Enunciado
Você pode renomear "Antigua and Barbuda" para "Saint Lucia" em todos os registros abaixo e reproduzi-los sem nenhuma outra alteração, deixando as imagens de fora?

(Listagem de dados)
________

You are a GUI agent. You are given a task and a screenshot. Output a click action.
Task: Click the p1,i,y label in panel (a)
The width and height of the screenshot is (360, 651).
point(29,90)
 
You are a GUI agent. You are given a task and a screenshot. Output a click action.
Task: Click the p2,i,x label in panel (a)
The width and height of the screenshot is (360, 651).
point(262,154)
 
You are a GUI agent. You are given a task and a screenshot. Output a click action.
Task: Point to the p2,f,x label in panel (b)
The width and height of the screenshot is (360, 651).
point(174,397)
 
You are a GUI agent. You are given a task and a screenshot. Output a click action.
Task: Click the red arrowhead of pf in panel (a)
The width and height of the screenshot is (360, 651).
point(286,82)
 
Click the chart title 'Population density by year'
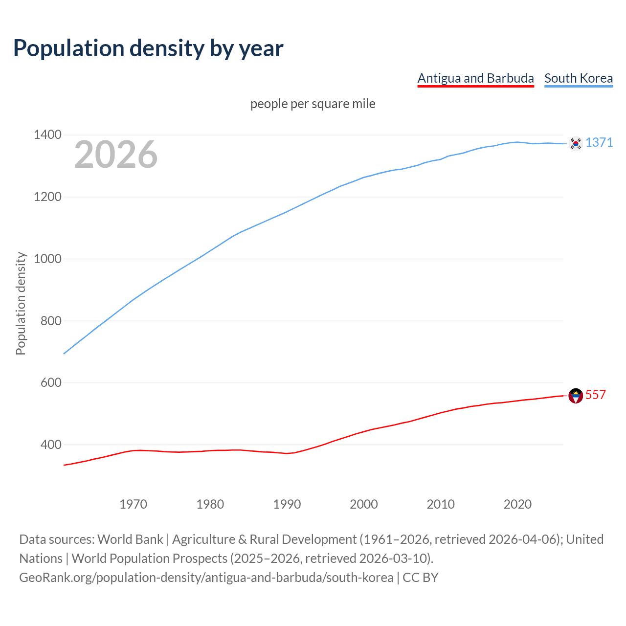click(148, 48)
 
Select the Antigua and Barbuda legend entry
click(475, 78)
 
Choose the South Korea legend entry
click(579, 78)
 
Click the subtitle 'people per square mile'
click(313, 104)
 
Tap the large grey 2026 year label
click(116, 155)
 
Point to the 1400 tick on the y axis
click(48, 134)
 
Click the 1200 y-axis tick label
click(48, 197)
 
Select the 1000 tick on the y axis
click(48, 259)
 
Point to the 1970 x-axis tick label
click(133, 504)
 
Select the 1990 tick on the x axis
click(287, 504)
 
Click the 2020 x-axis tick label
click(517, 504)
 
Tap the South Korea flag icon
click(576, 143)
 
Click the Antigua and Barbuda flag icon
click(576, 396)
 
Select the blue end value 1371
click(599, 142)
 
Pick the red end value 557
click(596, 395)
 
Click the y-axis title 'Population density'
click(21, 303)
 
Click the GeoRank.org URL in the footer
click(206, 578)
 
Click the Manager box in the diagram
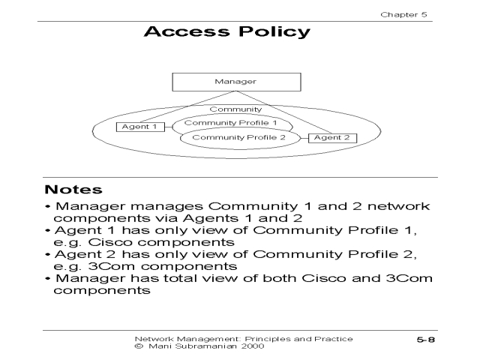pyautogui.click(x=236, y=82)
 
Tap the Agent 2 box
pyautogui.click(x=332, y=138)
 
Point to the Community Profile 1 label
pyautogui.click(x=230, y=122)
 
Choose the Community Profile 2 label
pyautogui.click(x=239, y=138)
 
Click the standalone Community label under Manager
pyautogui.click(x=235, y=110)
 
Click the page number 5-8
pyautogui.click(x=428, y=341)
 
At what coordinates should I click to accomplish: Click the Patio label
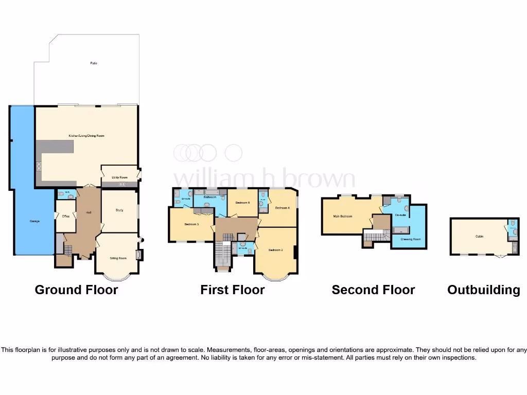[x=94, y=63]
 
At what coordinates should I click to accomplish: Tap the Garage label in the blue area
[x=34, y=221]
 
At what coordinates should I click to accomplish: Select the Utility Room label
[x=119, y=177]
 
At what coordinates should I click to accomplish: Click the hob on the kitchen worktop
[x=39, y=166]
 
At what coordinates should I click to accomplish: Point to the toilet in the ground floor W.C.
[x=62, y=194]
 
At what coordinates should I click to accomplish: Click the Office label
[x=65, y=216]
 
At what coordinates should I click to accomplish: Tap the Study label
[x=119, y=210]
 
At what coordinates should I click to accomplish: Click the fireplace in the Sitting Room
[x=137, y=254]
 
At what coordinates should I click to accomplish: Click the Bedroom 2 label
[x=275, y=250]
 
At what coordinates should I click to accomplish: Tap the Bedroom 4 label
[x=282, y=208]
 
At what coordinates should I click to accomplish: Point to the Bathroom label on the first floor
[x=209, y=197]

________

Resolução do exercício
You are a GUI agent. You are given a task and a screenshot. Output a click action.
Task: Click the p1,i,y label in panel (a)
The width and height of the screenshot is (360, 651).
point(29,90)
 
You are a GUI agent. You are given a task and a screenshot. Output a click action.
Task: Click the p2,i,x label in panel (a)
The width and height of the screenshot is (360, 651).
point(262,154)
 
You are a GUI agent. You are given a task and a screenshot. Output a click action.
Task: Point to the p2,f,x label in panel (b)
The width and height of the screenshot is (360, 651).
point(174,397)
 
You are a GUI agent. You are given a task and a screenshot. Output a click action.
Task: Click the red arrowhead of pf in panel (a)
The width and height of the screenshot is (360, 651).
point(286,82)
 
Click the chart title 'Population density by year'
click(148, 48)
 
Select the Saint Lucia legend entry
click(475, 78)
 
Choose the South Korea legend entry
click(579, 78)
 
Click the subtitle 'people per square mile'
click(313, 104)
 
Tap the large grey 2026 year label
click(116, 155)
 
Point to the 1400 tick on the y axis
click(48, 134)
 
Click the 1200 y-axis tick label
click(48, 197)
 
Select the 1000 tick on the y axis
click(48, 259)
 
Point to the 1970 x-axis tick label
click(133, 504)
 
Select the 1990 tick on the x axis
click(287, 504)
 
Click the 2020 x-axis tick label
click(517, 504)
 
Tap the South Korea flag icon
click(576, 143)
 
Click the Saint Lucia flag icon
click(576, 396)
 
Select the blue end value 1371
click(599, 142)
 
Pick the red end value 557
click(596, 395)
 
Click the y-axis title 'Population density'
click(21, 303)
 
Click the GeoRank.org URL in the footer
click(206, 578)
 
Click the Manager box in the diagram
pyautogui.click(x=236, y=82)
 
Tap the Agent 2 box
pyautogui.click(x=332, y=138)
 
Point to the Community Profile 1 label
pyautogui.click(x=230, y=122)
 
Choose the Community Profile 2 label
pyautogui.click(x=239, y=138)
 
Click the standalone Community label under Manager
pyautogui.click(x=235, y=110)
 
Click the page number 5-8
pyautogui.click(x=428, y=341)
 
At what coordinates should I click to accomplish: Click the Patio label
[x=94, y=63]
 
At what coordinates should I click to accomplish: Tap the Garage label in the blue area
[x=34, y=221]
 
At what coordinates should I click to accomplish: Select the Utility Room label
[x=119, y=177]
 
At what coordinates should I click to accomplish: Click the hob on the kitchen worktop
[x=39, y=166]
 
At what coordinates should I click to accomplish: Point to the toilet in the ground floor W.C.
[x=62, y=194]
 
At what coordinates should I click to accomplish: Click the Office label
[x=65, y=216]
 
At what coordinates should I click to accomplish: Tap the Study label
[x=119, y=210]
 
At what coordinates should I click to accomplish: Click the fireplace in the Sitting Room
[x=137, y=254]
 
At what coordinates should I click to accomplish: Click the Bedroom 2 label
[x=275, y=250]
 
At what coordinates should I click to accomplish: Tap the Bedroom 4 label
[x=282, y=208]
 
At what coordinates should I click to accomplish: Point to the Bathroom label on the first floor
[x=209, y=197]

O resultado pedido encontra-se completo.